I visited the memorial site of Majdanek as part of my first research trip to Poland quite a few years ago, in the spring of 2008. As I got to Lublin, the city to the east of which the camp lies, a wintery spell had covered the region in a rather thick layer of snow. At Majdanek this added an extra dose of eerie atmosphere, as the weather made the rows of barracks look almost black and white, like in historical footage. It also meant that there were hardly any other visitors so for most of the time my wife and I had the former camp all to ourselves, which added further to the unique atmosphere. I also think it enhanced the aesthetics of the photos taken in the open air.

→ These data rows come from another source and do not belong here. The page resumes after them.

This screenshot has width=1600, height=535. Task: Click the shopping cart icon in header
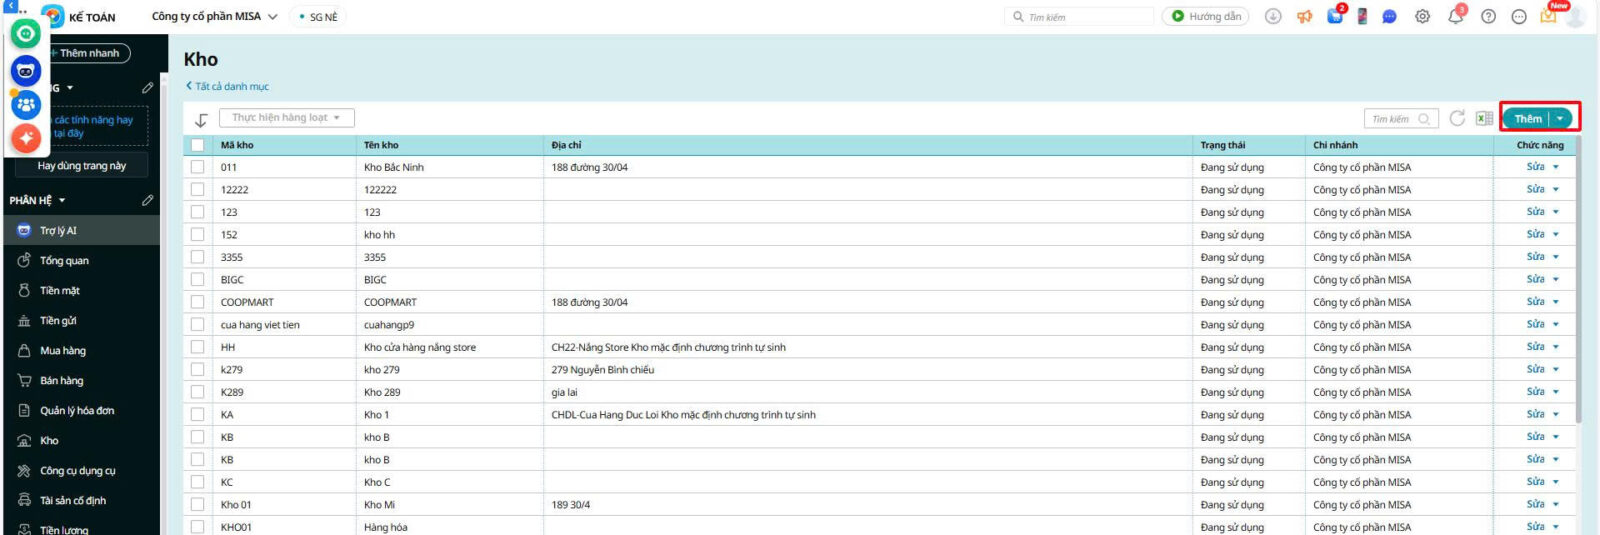[1335, 17]
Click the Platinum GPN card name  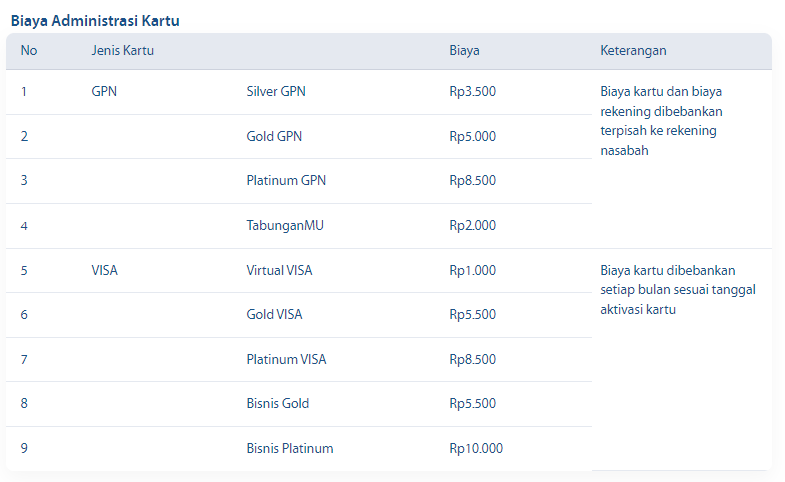point(286,181)
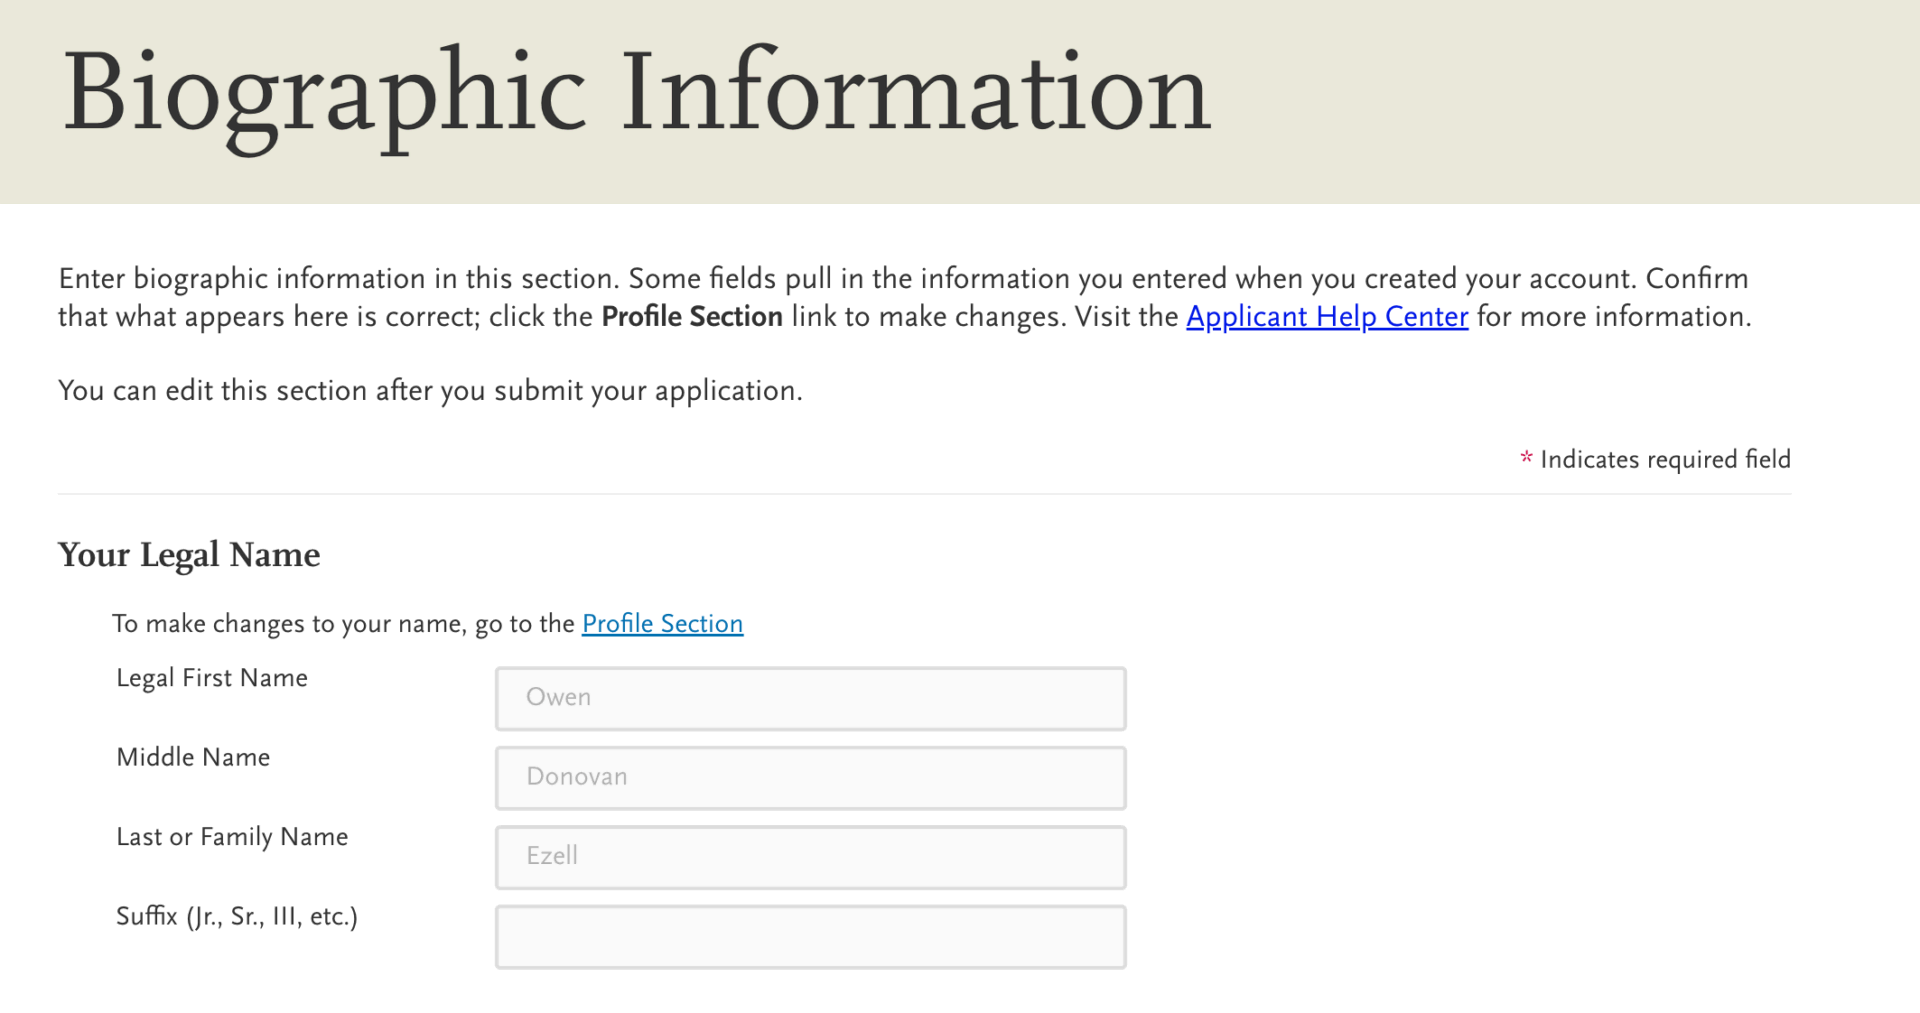Image resolution: width=1920 pixels, height=1013 pixels.
Task: Select the Middle Name field showing Donovan
Action: [x=810, y=777]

As I shouldn’t overdue it with typing long texts (because of my post-operation left hand) I’ll give you more of a photo essay below, with only minimal text. For more in-depth background I have to refer you to my main website’s chapter about Majdanek.
By the main road leading past the site you find the principal monument, an abstract stone construction of quite large proportions:
From there the area of the former camp extends up a gentle slope. Watchtowers and double barbed-wire fence are still in place. And in the background you can see how close the city of Lublin is:
At the end of the paved road that now runs parallel to the eastern perimeter of the camp is the other large monument here, a dome of concrete over a mound of ash:
Next to this is the former camp crematorium:
Inside the ovens have all been preserved:
In a side room was also a dissection table. The sign in the background (in five languages) explains that this dissection table was used to extract valuables from corpses, such as gold teeth or things they may have swallowed.

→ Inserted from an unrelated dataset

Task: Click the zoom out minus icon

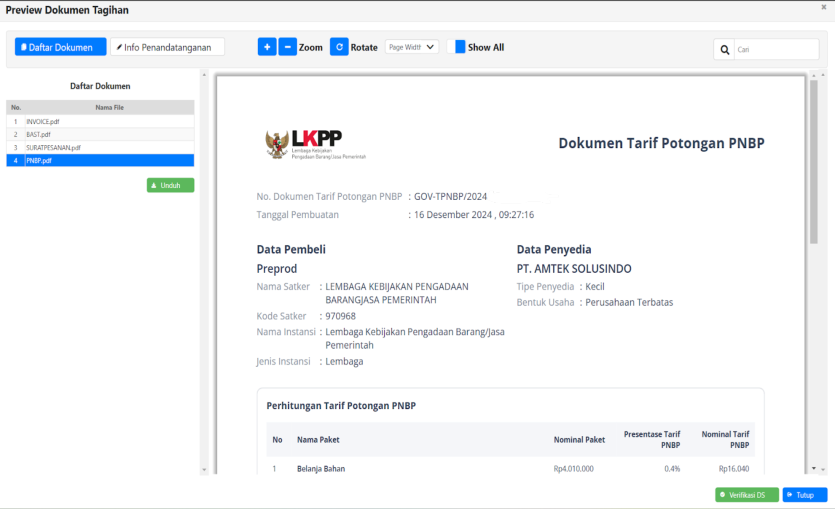Action: point(288,47)
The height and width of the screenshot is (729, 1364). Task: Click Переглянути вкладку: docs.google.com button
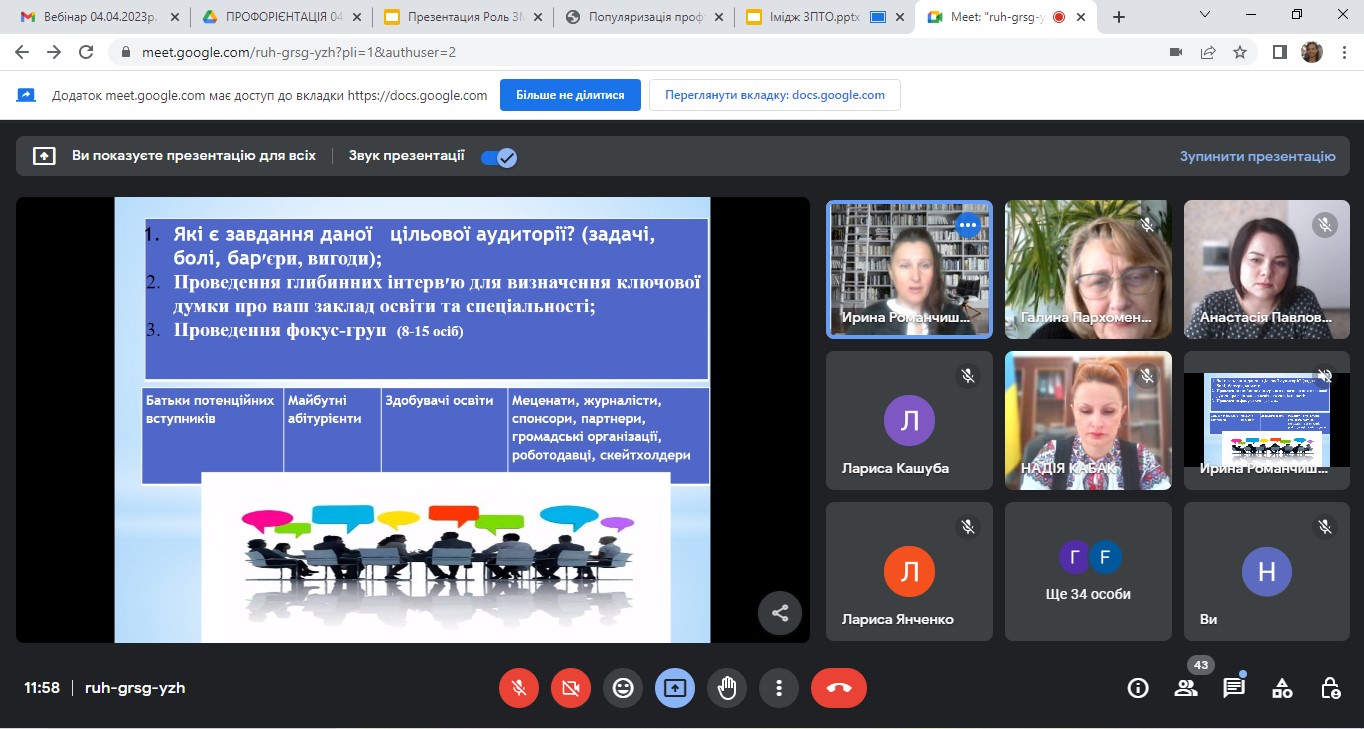(x=774, y=95)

The grounds of the actual camp can be entered through a gap in the double fence:
We actually spread our visit to this large site over two days. When we returned after our first day, it had begun snowing again:
Of the ten rows of twelve barracks each that used to house the inmates, two rows have been preserved/reconstructed; here is one of those:
One of the barracks could be entered. Inside are rows of three-tiered bunk beds:
The wintery weather (in late March!) created icicles on the edge of the barracks’ roofs:
In addition to the two rows of barracks in which the inmates slept there is also a row of work and ancillary barracks, including a communal shower room:
Contrary to a surprisingly popular misconception, the shower heads were never used for gassing victims – at some camps the gas chambers were indeed disguised as shower rooms, but the gas was not fed through the shower heads. At Majdanek the shower room was just that, so it was genuine. But the real gas chamber was certainly the grimmest part of the camp memorial today:
At Majdanek both methods of gassing used by the Nazis were employed, through carbon monoxide (like at the death camps of Operation Reinhard) and, like at Auschwitz, through the pesticide Zyklon-B. The blue colouration in the photo above is from that arsenic-containing substance. It came in the form of dry pellets that were poured through the opening in the ceiling and the deadly gas was released on contact with air.

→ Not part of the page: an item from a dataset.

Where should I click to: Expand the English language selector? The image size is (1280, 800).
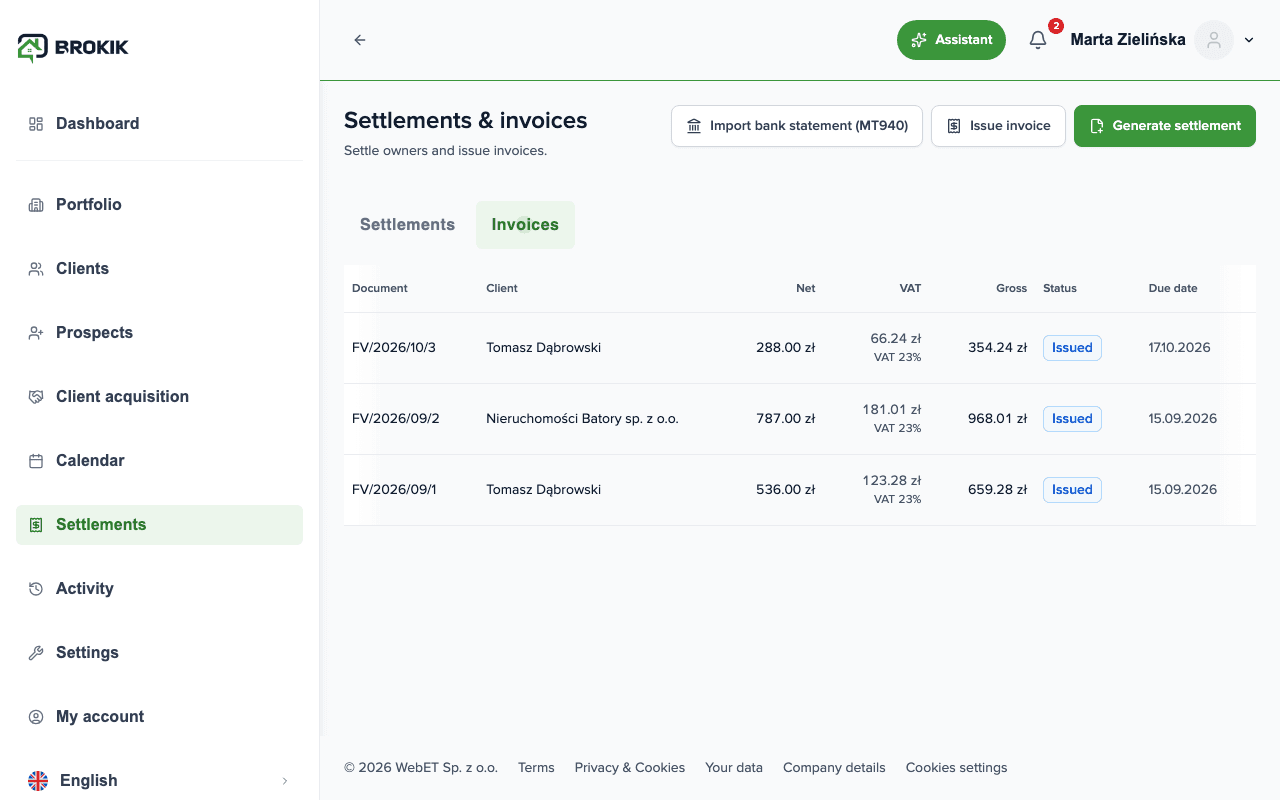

In a storeroom next to the gas chamber there was still a huge stack of Zyklon-B gas canisters. This was perhaps the eeriest and most unique sight to behold at Majdanek (hence the photo below also served as the featured photo at the top of this post):
In another storeroom were thousands and thousands of victims’ shoes amassed in wire mesh “cages”:
I’m currently planning another return trip to Poland later in August (after the already fully planned trip to Riga and Tallinn next week). We’ll stay in Lublin again, primarily as a base for an excursion to the all-new memorial at Sobibor, and also for going to Izbica, Trawniki and Zamość; but if time permits I’d like to go back to Majdanek as well to check if anything major has changed there. If so I’ll report back here (and on my main website, of course).
But so much for now.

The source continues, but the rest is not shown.